(Stored data)
--------------------

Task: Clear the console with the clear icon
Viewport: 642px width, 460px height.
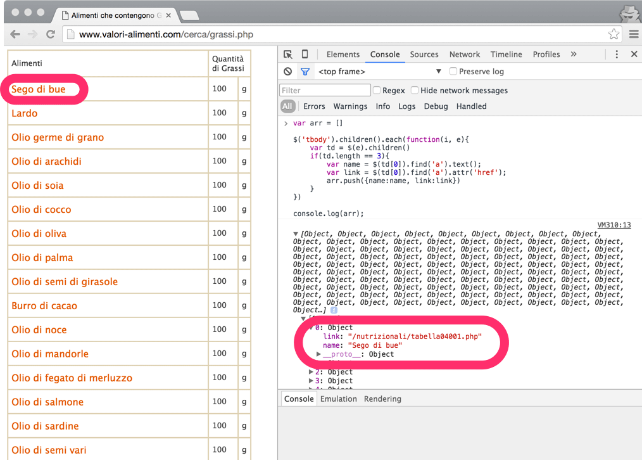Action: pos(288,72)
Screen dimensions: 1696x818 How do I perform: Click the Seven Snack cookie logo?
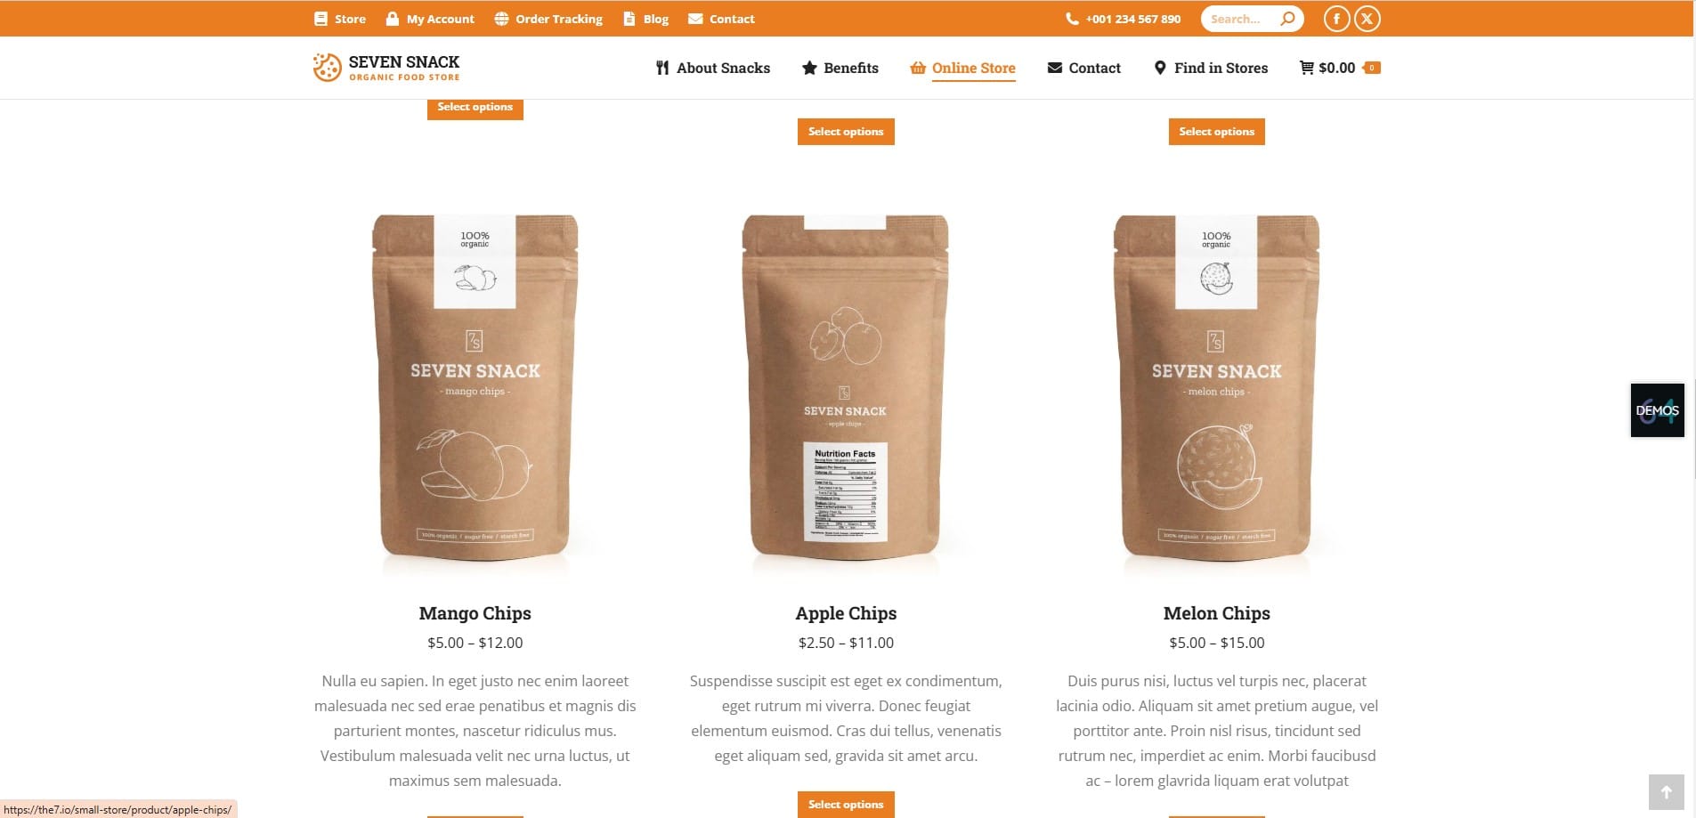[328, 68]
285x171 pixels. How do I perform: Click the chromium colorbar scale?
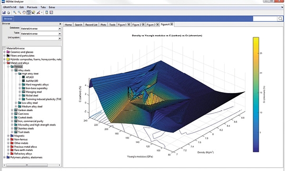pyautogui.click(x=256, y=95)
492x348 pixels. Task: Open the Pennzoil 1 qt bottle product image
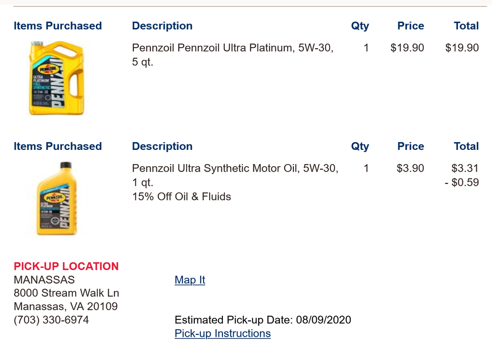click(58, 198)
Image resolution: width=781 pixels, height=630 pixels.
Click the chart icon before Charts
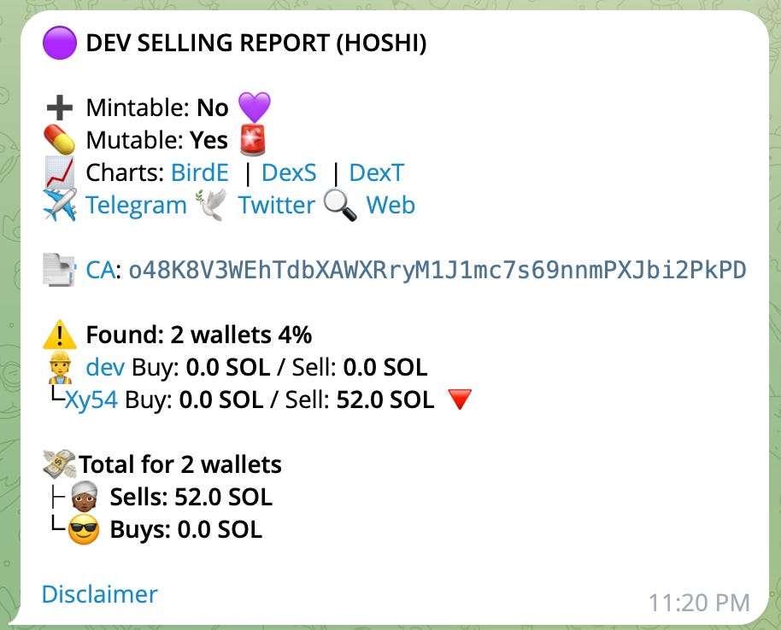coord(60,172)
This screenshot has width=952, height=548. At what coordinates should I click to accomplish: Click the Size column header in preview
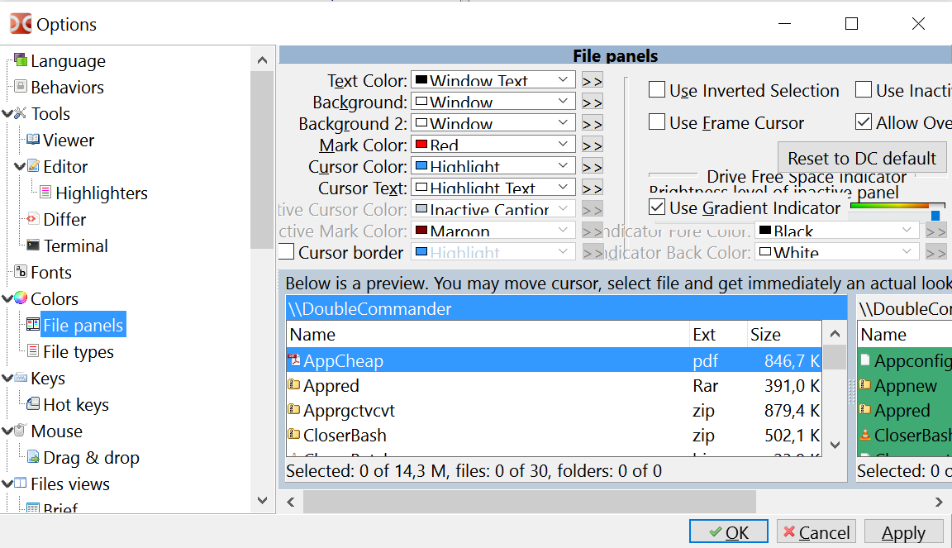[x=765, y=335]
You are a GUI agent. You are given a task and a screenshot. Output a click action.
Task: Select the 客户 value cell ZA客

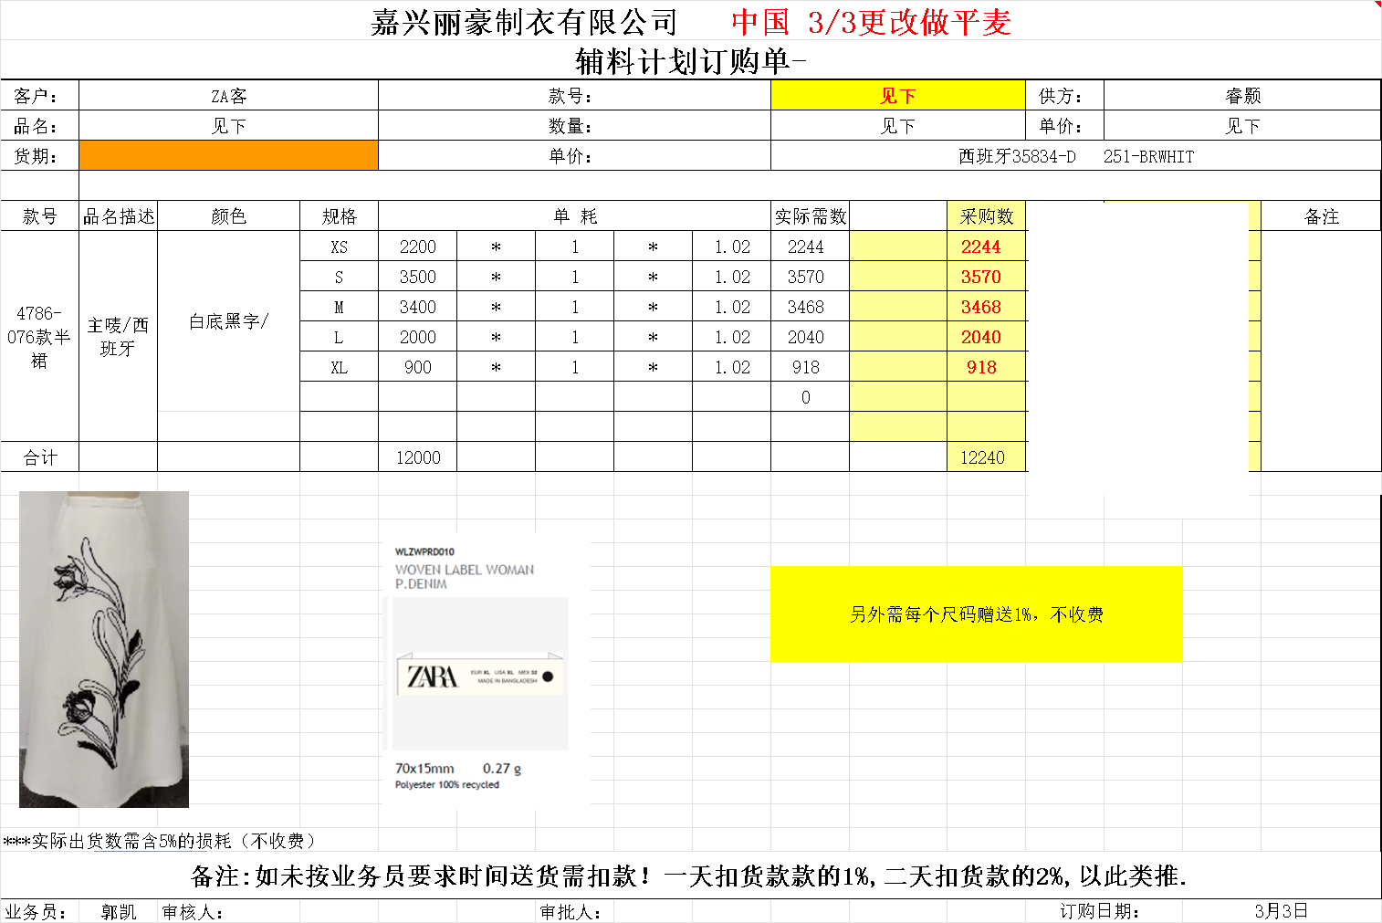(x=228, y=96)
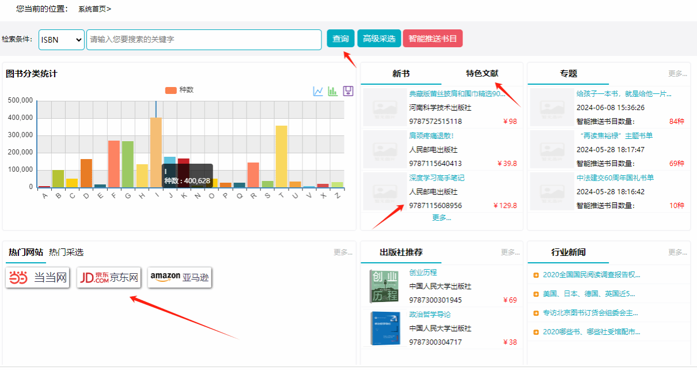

--------------------

* EXERCISE INSTRUCTIONS: Could you reproduce every entry exactly, leaving out the pictures?

* OUTPUT OF THE TASK:
Task: Clear the console with the clear icon
Viewport: 642px width, 460px height.
Action: pos(288,72)
Screen dimensions: 1696x818 How do I perform: Click the Seven Snack cookie logo?
[328, 68]
285x171 pixels. How do I perform: Click the chromium colorbar scale?
pyautogui.click(x=256, y=95)
492x348 pixels. Task: Open the Pennzoil 1 qt bottle product image
click(58, 198)
Image resolution: width=781 pixels, height=630 pixels.
Click the chart icon before Charts
coord(60,172)
This screenshot has width=952, height=548. At what coordinates should I click to accomplish: Click the Size column header in preview
[x=765, y=335]
You are a GUI agent. You are given a task and a screenshot. Output a click action.
Task: Select the 客户 value cell ZA客

(x=228, y=96)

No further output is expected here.